Наконец брякнула дверная щеколда. Данька первым вошел в коридор, почувствовал слабый запах спирта и отстранил тетку.
– Ой, кто это?
– Свои, не боись, – успокоил Василий Кузьмич.
Данька распахнул дверь в комнату и замер на пороге, словно ослепленный светом простой керосиновой лампы.
– Яшенька! – Ксанка оттолкнула брата и бросилась к кровати, на которой лежал весь в тряпичных бинтах, бледный, с запавшими глазами, но живой – Яков Цыганков.
Сиделка, бывшая около больного, повернула к вошедшим голову.
Отбросив последнее сомнение, Данька шагнул вперед:
– Настенька?..
Девушка привстала со скамьи, не веря своим глазам.
– Так я пойду, дам отбой, – предложил Василий Кузьмич и, чувствуя себя лишним, выскользнул из комнаты.
6
Переводчика господину Эйдорфу все-таки отыскали, и Валерий слушал первую лекцию, сидя вместе с остальными студентами курса. Но самое главное, что ближе всех, рядом с ним, была Юля. После лекции к Мещерякову подошел профессор.
– Рад вас видеть, мой молодой друг, – сказал немец, пожимая руку.
– Здравствуйте, – ответил Валерка по-немец ки. – Познакомьтесь, герр Эйдорф, это моя подруга Юля.
– Очень приятно.
– Я рада, – сказала девушка, не совсем уверенная правильно ли она говорит.
– У вас отличное произношение, – галантно сказал профессор, заметив ее смущение.
– Он хвалит твое произношение.
– Спасибо.
– Если фроляйн не против, то я хотел бы пригласить вас ко мне в гости. – Герр Эйдорф достал бумажку и обратился к Юле. – «Приглашайт гости», а?
– С удовольствием, – рассмеялась девушка.
– Вы видите, Валерий! – обрадовался профессор. – Она меня поняла!
– Поздравляю с первым успехом, – сказал Мещеряков. – Юля тоже хочет изучать немецкий язык.
– Вот и отлично, едем.
– Хорошо, – согласился Валерка, – но сначала мне нужно позвонить.
Благосклонность декана распространялась и на использование служебного телефона. Мещеряков зашел в деканат и позвонил Даньке. Потом Ксанке. Их телефоны по-прежнему не отвечали. Дежурный также не мог сказать ничего нового.
– Сами ждем, обещали сегодня вернуться.
Валера немного беспокоился. Вчера, когда он вернулся в общежитие, ему передали просьбу друзей позвонить, но в губчека работал только телефон дежурного. Ему сообщили, что сначала Цыганков, а потом Ларионовы, взяв дежурный наряд, отправились в Медянку. Яков должен был уже вернуться, но раз к нему поехали Данька и Ксанка, то это не важно. Начальника отдела по борьбе с бандитизмом и его товарищей ждали только к вечеру, поэтому паниковать было рано. Валера отбросил тревогу и присоединился к Юле и Эйдорфу.

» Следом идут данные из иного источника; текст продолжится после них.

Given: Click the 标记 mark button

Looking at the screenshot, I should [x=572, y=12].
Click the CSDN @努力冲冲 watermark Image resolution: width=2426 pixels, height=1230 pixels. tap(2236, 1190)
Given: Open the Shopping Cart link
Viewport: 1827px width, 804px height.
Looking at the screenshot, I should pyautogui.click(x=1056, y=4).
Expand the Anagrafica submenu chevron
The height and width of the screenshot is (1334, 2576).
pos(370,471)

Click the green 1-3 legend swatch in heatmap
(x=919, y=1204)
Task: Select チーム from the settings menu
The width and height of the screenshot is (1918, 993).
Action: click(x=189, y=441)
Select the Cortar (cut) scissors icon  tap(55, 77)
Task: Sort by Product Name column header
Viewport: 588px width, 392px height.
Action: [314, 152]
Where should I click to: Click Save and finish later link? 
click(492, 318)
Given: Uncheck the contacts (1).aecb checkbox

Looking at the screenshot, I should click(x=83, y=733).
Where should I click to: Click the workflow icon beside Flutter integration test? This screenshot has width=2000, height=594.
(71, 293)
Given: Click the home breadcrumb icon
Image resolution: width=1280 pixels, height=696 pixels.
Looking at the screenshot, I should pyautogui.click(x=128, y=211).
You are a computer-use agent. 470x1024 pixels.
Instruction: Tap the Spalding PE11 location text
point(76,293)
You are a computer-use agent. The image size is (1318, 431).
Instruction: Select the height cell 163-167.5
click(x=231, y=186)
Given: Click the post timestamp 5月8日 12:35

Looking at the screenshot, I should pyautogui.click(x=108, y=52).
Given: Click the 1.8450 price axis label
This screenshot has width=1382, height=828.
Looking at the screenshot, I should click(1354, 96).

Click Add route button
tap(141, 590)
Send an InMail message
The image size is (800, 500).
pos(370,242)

В гостинице профессор заказал в номер чай, с пожатием плеч заметив, что кофе тут не бывает.
– Будет. Года три назад и чая не было, – сказал Валерка.
– Что вы говорите? – удивился герр Эйдорф. – В такой богатой стране… Извините за беспорядок, здесь у меня временное жилье. Я ищу себе квартиру, ведь мой контракт заключен на полгода.
Валера старался переводить Юле все, что она не успевала понять.
– Вы собираетесь продлить контракт, герр Эйдорф?
– Пока не знаю, – ответил профессор. – Мне кажется, что профессиональная тема слишком серьезна и сложна для первого занятия. Предлагаю поговорить на семейную тему, хорошо?
– Давайте, – согласились гости.
Горничная принесла три стакана чая и столько же булочек.
– Раз тема семейная, то прошу вас в неофициальной обстановке называть меня Генрих, – затем профессор открыл один из нераспакованных чемоданов и достал оттуда толстый альбом.
– Это мой семейный альбом, – медленно начал рассказывать Эйдорф. – Мы, немцы, очень сентиментальный народ, и любим рассматривать семейные фотографии. А вы?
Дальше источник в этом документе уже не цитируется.